Like many scientists who wish to embark on an academic career, Struck had to make his way from one fixed-term contract to another. Then, in the year 2000, he finally moved to Ludwig-Maximilians-Universität in Munich, where he substituted for a professor. Two years later, he was tapped to head the isotope lab at the Bavarian State Collection for Paleontology and Geology, which is housed at the university. It was his first permanent position.

In 2006, when Reinhold Leinfelder, then the head of the institute where Struck was working – and now a professor at Freie Universität Berlin – moved to the German capital to serve as director of the Museum für Naturkunde, he asked Struck to come along. Struck was only too happy to comply. He and his wife, hydrogeologist Marianne Falk, worked together to build the isotope lab there. He completed his habilitation in 2008 and then began teaching as a lecturer at Freie Universität.

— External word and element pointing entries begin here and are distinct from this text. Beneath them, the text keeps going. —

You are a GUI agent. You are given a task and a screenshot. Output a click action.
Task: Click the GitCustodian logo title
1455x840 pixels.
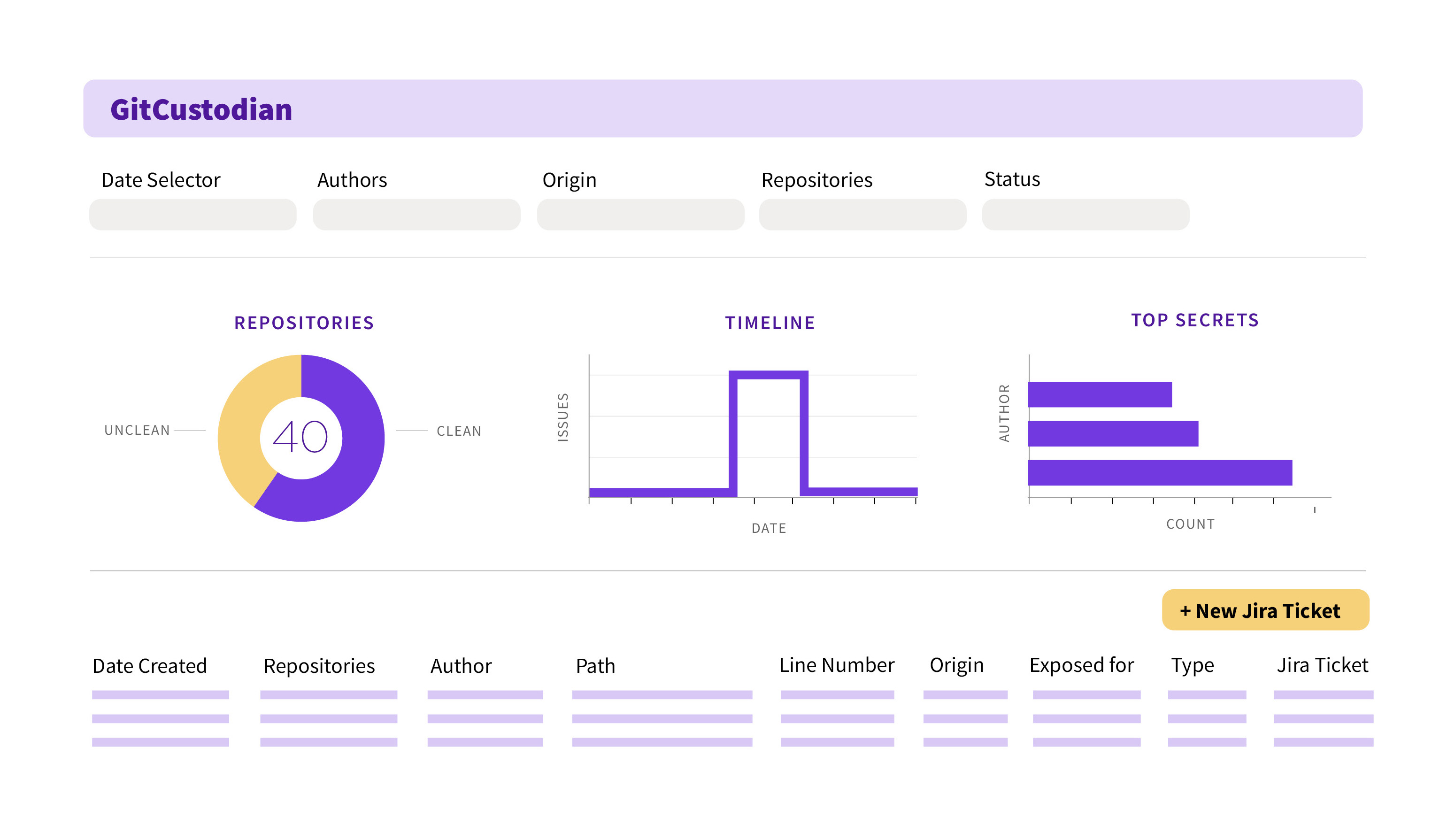[200, 109]
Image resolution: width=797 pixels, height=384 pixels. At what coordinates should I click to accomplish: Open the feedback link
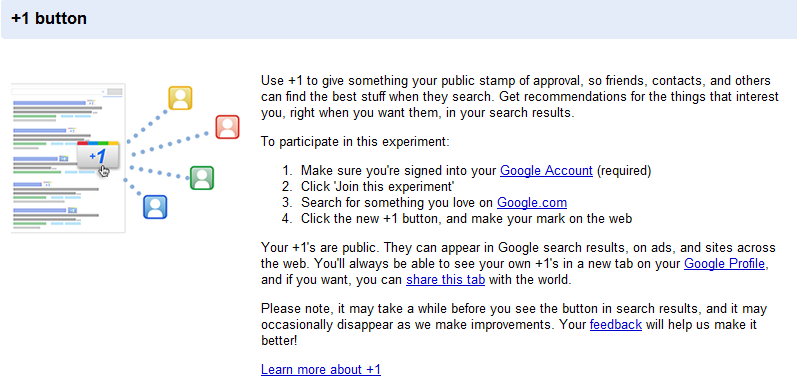pos(616,324)
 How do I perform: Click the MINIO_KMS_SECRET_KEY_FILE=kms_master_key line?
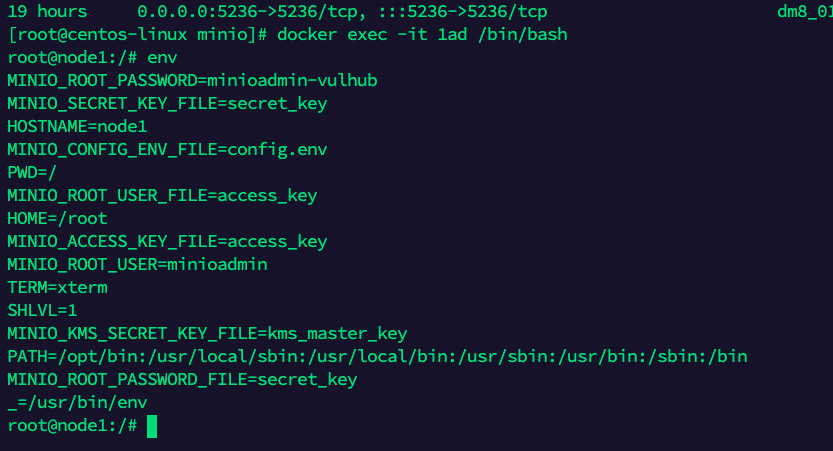[207, 334]
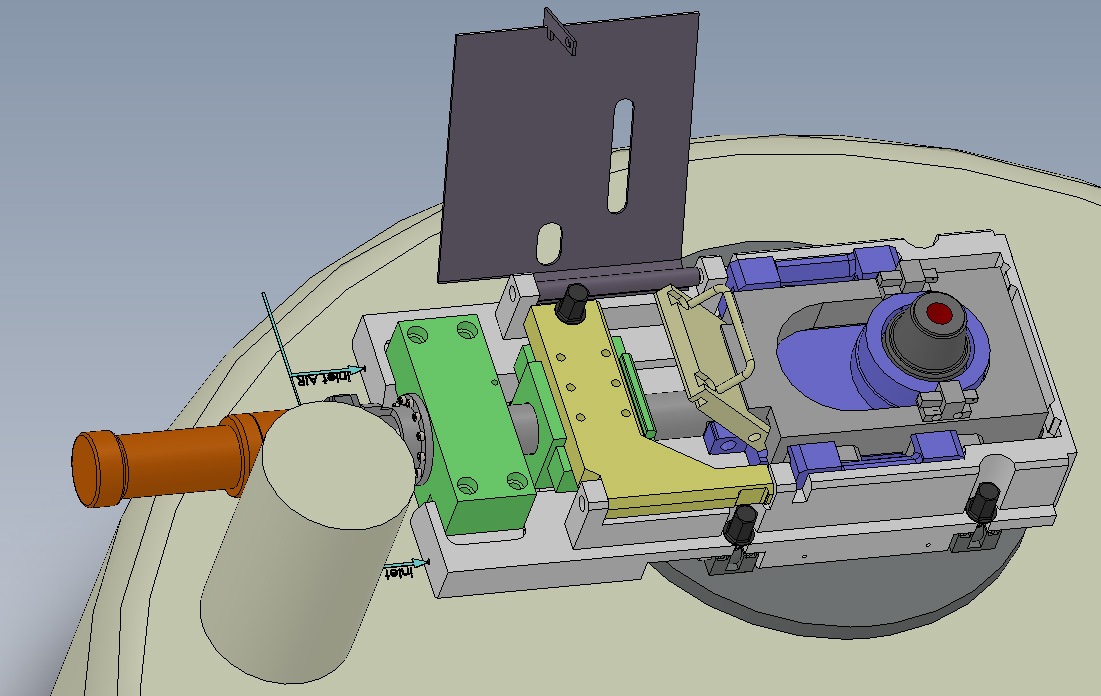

Mystery of the Dinosaurs Solved: They Were in Fact Warm-blooded

The mystery of the dinosaurs that had sparked Struck’s interest as a child was finally solved in 2010. As the author Adrian Desmond had suspected based on various physical features of these huge animals, they were in fact warm-blooded, unlike other saurians. “Isotope thermometry” was partly responsible for proving this, which Struck is especially pleased about.

“It’s fantastic that the method I represent helped to clarify the question that got me started in paleontology in the first place!” He was not involved in the project himself, but samples from a Brachiosaurus – whose correct name is actually Giraffatitan brancai – from the Museum für Naturkunde in Berlin were among those analyzed for the research. “I got my doctorate in 1992. Now, 25 years later, I’ve become a professor,” he says in the end with a smile. “It was a pretty long time to spend training for the job,” he says. Then again, in geological time, it’s barely a blink of an eye.